Steiner était un des premiers commandants en chef qui a créé sous mes ordres les troupes spéciales. Je connais son point de vue sévère sur la discipline ; il l’exigeait également des autres. Je doute un peu qu’une enquête judiciaire soit nécessaire pour une simple fenêtre brisée, mais je sais que ce point de vue était conforme à celui des vieux chefs des Waffen SS dès le début et qu’il a toujours été appliqué par eux.
Je vous demande pardon, Monsieur le Président, il y a tant de documents, je cherche un document que je veux vous présenter en conclusion.
Parmi les nombreuses déclarations sous la foi du serment que le Ministère Public britannique a présentées, il y en a une du Dr Stanislas Piotrowski, déposée le 29 juillet 1946 à Nuremberg. Je vous prie de vouloir bien ordonner que ce témoin soit entendu en interrogatoire contradictoire devant le Tribunal puisque, manifestement, il était présent et qu’il semble insuffisant de se contenter de l’affidavit.
Quel est le numéro du document ?
C’est le document D-939, Monsieur le Président.
Monsieur Peickmann, ne feriez-vous pas mieux de terminer avec le témoin d’abord, et ensuite faire les propositions que vous avez à faire ?
Je n’ai pas d’autre question à poser au témoin, Monsieur le Président.
Le témoin peut se retirer.
Je vous demande pardon, Monsieur le Président, j’ai dit Piotrowski, et c’était Israël Eisenberg le nom du témoin.
D-939 avez-vous dit ?
Oui.
Monsieur le Président, puis-je demander une précision, s’il vous plaît ?
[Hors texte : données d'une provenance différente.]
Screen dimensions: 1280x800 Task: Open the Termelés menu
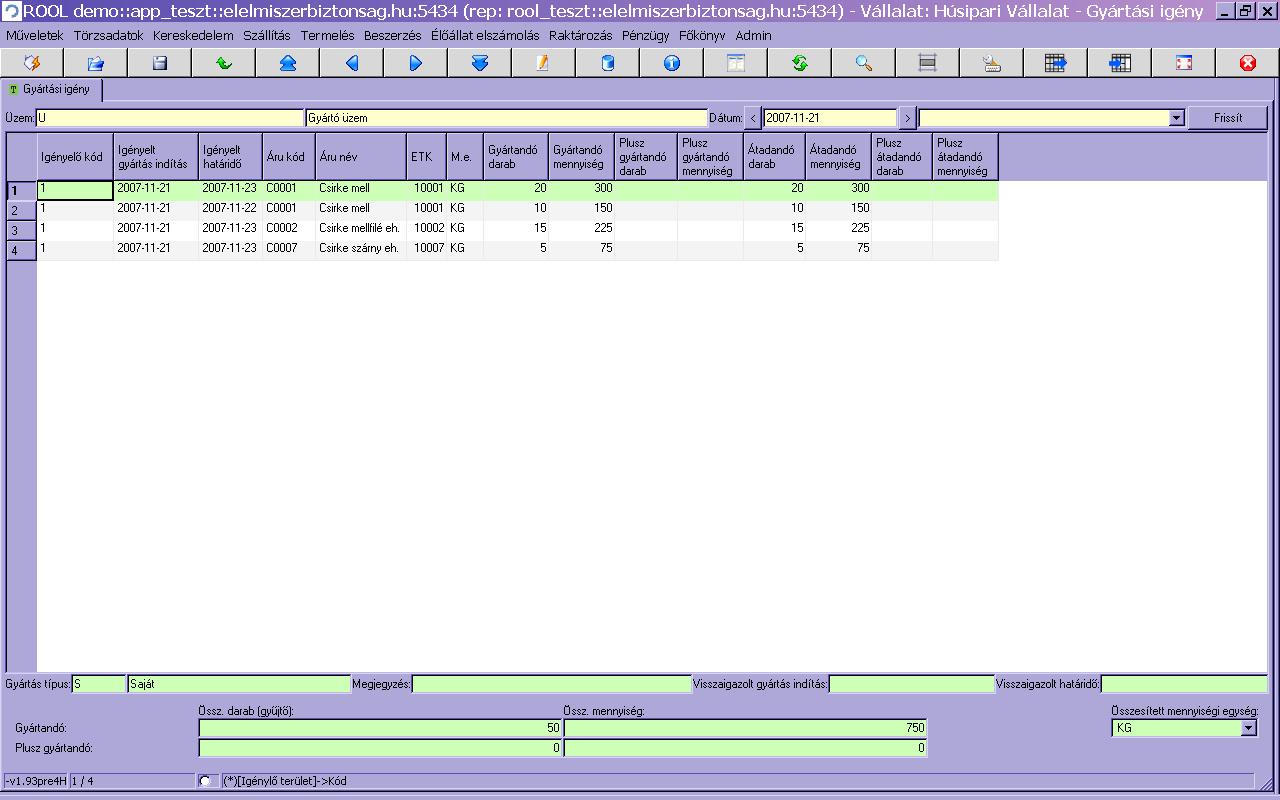[x=327, y=35]
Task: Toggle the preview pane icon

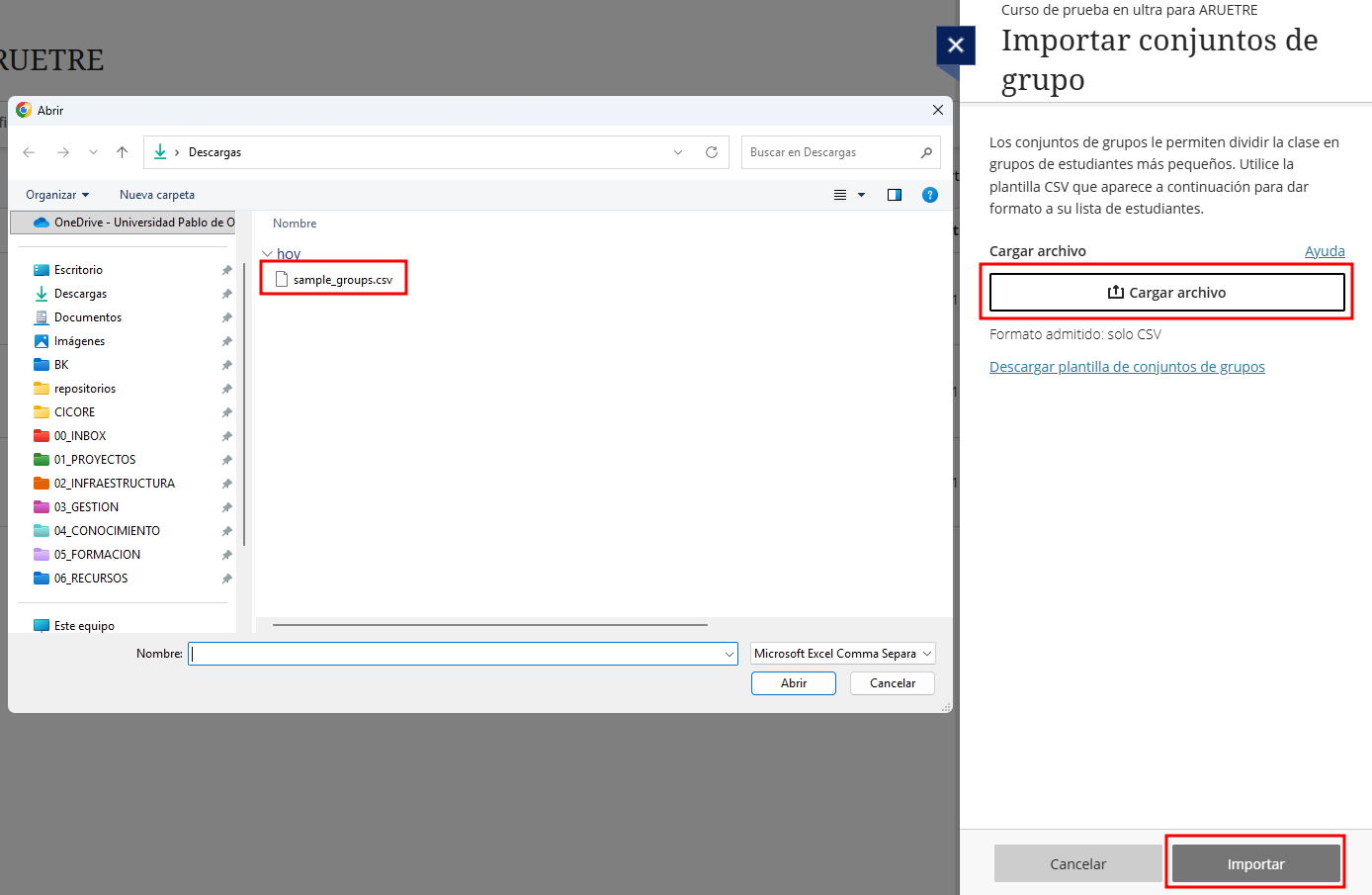Action: 895,195
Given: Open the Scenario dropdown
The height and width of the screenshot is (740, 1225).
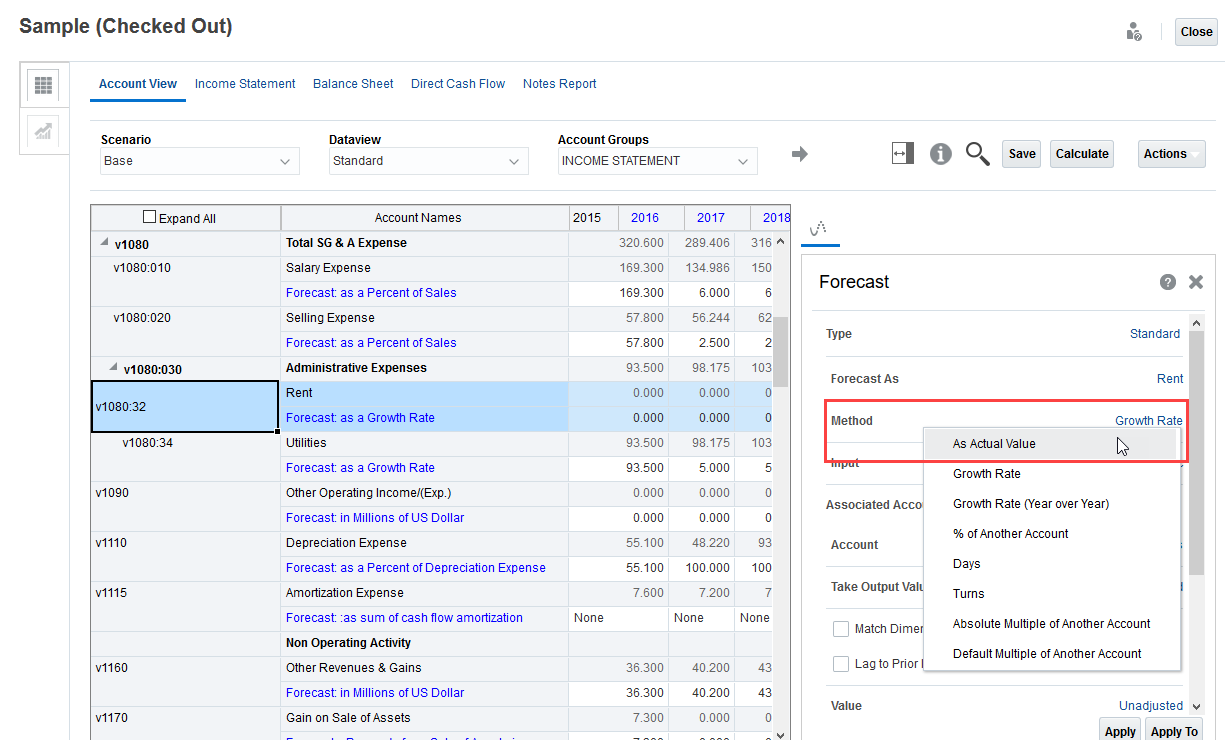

Il n’est vraiment pas pratique de le faire aussi tard. N’auriez-vous pu le faire auparavant ?
Ce n’est pas très important, Monsieur le Président, je retire ma question.
Très bien. L’audience est suspendue pour 10 minutes.
Monsieur Elwyn Jones, le Tribunal croit comprendre que le témoin...
Israël Eisenberg ?
Oui. Est-il à Nuremberg ?
Il est pour le moment à Stuttgart, Monsieur le Président. Si le Tribunal le juge nécessaire, il peut être convoqué.
Le Tribunal estime que, s’il n’y a pas d’objection particulière résultant du caractère de cette déposition, ce témoin devrait être entendu contradictoirement.
Non, Monsieur le Président, il n’y a aucune objection à ce que l’on nous donne le temps de convoquer ce témoin.
Pourriez-vous le faire amener aussitôt que possible ?
Oui, Monsieur le Président.
Monsieur Peickmann, votre témoin suivant.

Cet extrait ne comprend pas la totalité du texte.